Sotto la direzione della Procura della Repubblica presso il Tribunale di Siena, il Comando provinciale della GdF di Siena sta conducendo indagini su cinque persone, sottoposte alle misure cautelari di divieto alle attività imprenditoriali e professionali, per i reati di truffa aggravata per il conseguimento di erogazioni pubbliche, false comunicazioni sociali e bancarotta fraudolenta.
Gli accertamenti eseguiti dalla Tenenza della Guardia di Finanza di Poggibonsi, che hanno incluso l’esame dei documenti contabili, la ricostruzione dei flussi finanziari, la consultazione delle banche dati e i sopralluoghi, hanno permesso di ipotizzare un vorticoso giro di fatture false e la conseguente alterazione dei bilanci di quattro società, simulando una situazione di floridezza economica inesistente. Questo ha permesso di ottenere indebitamente finanziamenti a garanzia pubblica per oltre sette milioni di euro.
Le risorse ottenute non sarebbero state utilizzate per l’interesse pubblico sotteso all’erogazione né restituite ai finanziatori, che hanno quindi attivato la garanzia statale del Fondo Centrale di Garanzia per le Piccole e Medie imprese.

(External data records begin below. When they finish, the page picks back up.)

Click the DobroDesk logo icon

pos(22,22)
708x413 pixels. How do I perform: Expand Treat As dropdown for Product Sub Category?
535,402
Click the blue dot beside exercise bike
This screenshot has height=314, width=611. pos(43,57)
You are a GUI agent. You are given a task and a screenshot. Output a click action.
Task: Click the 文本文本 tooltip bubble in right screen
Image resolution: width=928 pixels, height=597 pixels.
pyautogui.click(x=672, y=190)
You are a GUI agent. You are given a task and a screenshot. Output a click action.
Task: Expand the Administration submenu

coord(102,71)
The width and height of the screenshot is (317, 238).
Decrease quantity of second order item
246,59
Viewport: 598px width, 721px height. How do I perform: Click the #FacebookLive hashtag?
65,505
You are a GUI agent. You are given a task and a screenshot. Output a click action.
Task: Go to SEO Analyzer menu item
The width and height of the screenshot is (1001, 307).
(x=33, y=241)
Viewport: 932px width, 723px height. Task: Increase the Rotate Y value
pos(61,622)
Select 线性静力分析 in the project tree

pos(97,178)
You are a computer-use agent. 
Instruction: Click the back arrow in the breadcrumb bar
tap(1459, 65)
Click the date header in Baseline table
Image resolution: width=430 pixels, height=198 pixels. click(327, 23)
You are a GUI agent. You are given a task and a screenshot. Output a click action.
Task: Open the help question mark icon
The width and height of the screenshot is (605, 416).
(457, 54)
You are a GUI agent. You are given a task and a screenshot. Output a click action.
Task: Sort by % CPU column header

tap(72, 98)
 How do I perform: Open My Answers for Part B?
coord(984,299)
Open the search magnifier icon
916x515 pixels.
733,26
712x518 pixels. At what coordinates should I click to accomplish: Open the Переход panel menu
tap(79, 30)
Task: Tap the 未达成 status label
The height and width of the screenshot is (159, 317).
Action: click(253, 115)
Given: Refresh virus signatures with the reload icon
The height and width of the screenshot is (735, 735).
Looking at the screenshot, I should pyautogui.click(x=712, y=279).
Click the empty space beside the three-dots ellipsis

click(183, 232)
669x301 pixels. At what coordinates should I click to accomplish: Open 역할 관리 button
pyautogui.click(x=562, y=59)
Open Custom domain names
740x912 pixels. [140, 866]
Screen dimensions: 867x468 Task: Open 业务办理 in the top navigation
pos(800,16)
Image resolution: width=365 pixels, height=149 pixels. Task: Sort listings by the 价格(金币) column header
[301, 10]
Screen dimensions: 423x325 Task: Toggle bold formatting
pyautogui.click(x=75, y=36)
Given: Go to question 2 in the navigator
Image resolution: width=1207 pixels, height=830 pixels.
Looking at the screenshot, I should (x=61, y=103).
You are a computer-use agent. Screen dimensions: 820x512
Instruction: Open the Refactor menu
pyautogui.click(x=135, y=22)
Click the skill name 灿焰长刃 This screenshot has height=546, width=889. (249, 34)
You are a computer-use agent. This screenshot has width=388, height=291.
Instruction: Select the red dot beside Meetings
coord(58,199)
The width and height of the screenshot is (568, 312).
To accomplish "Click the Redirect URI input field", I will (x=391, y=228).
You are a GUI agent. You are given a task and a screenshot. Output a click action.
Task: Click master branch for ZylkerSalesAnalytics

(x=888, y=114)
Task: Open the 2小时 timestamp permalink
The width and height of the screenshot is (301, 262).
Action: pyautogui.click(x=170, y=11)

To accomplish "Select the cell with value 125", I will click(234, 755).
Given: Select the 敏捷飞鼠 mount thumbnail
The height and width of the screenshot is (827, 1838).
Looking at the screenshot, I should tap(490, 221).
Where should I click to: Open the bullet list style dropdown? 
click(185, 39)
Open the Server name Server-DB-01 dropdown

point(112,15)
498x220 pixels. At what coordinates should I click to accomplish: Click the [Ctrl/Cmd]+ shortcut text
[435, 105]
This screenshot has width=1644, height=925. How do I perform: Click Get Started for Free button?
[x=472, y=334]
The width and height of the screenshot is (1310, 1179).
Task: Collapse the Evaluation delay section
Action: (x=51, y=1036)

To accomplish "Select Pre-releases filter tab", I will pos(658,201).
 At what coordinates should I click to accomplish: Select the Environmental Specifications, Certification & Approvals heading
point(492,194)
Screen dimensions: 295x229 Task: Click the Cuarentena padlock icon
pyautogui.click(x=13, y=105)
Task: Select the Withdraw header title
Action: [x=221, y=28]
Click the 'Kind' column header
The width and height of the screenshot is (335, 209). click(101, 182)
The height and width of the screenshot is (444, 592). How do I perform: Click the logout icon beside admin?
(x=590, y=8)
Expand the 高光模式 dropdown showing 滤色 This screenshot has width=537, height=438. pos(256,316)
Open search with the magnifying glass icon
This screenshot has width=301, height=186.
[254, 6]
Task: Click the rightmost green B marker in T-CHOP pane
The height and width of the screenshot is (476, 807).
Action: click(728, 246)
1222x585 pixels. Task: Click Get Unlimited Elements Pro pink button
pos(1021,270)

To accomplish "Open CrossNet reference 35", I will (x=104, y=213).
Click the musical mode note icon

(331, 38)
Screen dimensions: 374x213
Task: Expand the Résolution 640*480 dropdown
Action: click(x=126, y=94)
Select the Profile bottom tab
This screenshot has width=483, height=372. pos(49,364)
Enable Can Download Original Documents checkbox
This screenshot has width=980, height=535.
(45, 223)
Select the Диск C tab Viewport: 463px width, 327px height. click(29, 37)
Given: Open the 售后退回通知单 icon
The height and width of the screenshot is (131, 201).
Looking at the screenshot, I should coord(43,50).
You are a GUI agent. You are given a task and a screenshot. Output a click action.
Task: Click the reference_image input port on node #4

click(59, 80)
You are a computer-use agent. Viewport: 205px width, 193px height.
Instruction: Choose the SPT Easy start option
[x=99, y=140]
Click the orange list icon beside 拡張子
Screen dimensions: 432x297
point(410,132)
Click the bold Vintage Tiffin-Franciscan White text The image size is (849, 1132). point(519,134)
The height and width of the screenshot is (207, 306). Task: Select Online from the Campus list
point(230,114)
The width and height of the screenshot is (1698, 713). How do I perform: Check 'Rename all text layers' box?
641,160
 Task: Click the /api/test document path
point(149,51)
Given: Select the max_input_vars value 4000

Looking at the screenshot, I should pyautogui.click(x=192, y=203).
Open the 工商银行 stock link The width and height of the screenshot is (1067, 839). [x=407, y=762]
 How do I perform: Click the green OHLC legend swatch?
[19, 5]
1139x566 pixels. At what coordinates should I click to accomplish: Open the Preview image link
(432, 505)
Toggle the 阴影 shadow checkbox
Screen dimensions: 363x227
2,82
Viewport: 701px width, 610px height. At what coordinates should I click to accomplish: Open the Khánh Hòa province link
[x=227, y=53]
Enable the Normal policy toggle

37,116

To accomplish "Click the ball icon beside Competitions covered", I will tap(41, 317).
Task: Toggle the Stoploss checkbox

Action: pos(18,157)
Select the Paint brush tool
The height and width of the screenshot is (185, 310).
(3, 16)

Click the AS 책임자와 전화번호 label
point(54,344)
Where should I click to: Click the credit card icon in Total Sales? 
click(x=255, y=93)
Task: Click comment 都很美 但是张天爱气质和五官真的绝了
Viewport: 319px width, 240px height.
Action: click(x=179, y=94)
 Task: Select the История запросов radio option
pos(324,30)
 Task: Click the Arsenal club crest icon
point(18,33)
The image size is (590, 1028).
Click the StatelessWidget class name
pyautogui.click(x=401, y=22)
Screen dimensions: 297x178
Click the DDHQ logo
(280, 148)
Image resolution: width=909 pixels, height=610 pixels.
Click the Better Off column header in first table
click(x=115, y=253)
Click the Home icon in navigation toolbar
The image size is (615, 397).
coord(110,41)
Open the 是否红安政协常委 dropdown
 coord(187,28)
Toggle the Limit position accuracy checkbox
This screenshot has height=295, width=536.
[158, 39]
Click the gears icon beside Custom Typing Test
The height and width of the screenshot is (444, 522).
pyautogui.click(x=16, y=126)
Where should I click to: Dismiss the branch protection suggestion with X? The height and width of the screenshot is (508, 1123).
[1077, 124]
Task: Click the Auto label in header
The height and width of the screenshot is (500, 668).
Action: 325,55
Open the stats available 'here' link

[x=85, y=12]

Questo fondo ha lo scopo di agevolare l’accesso al credito mediante la concessione di una garanzia pubblica, spesso in sostituzione delle garanzie reali presentate dalle imprese.
In relazione all’ipotesi di truffa aggravata ai danni dello Stato, lo scorso 18 settembre le Fiamme Gialle del Comundo provinciale di Sienahanno eseguito un sequestro preventivo di 7,3 milioni di euro. Contestualmente alle indagini della GdF, accogliendo la richiesta del Pubblico Ministero, il Giudice per le Indagini Preliminari del Tribunale di Siena ha disposto le misure cautelari interdittive del divieto di esercitare attività imprenditoriali e professionali per la durata di 12 mesi nei confronti di quattro persone.
Questa attività di indagine conferma il costante impegno della Guardia di Finanza nel contrasto alla criminalità finanziaria, con particolare attenzione agli illeciti nel settore della spesa pubblica, e la continua vigilanza sul corretto impiego dei finanziamenti pubblici nazionali e dell’Unione Europea.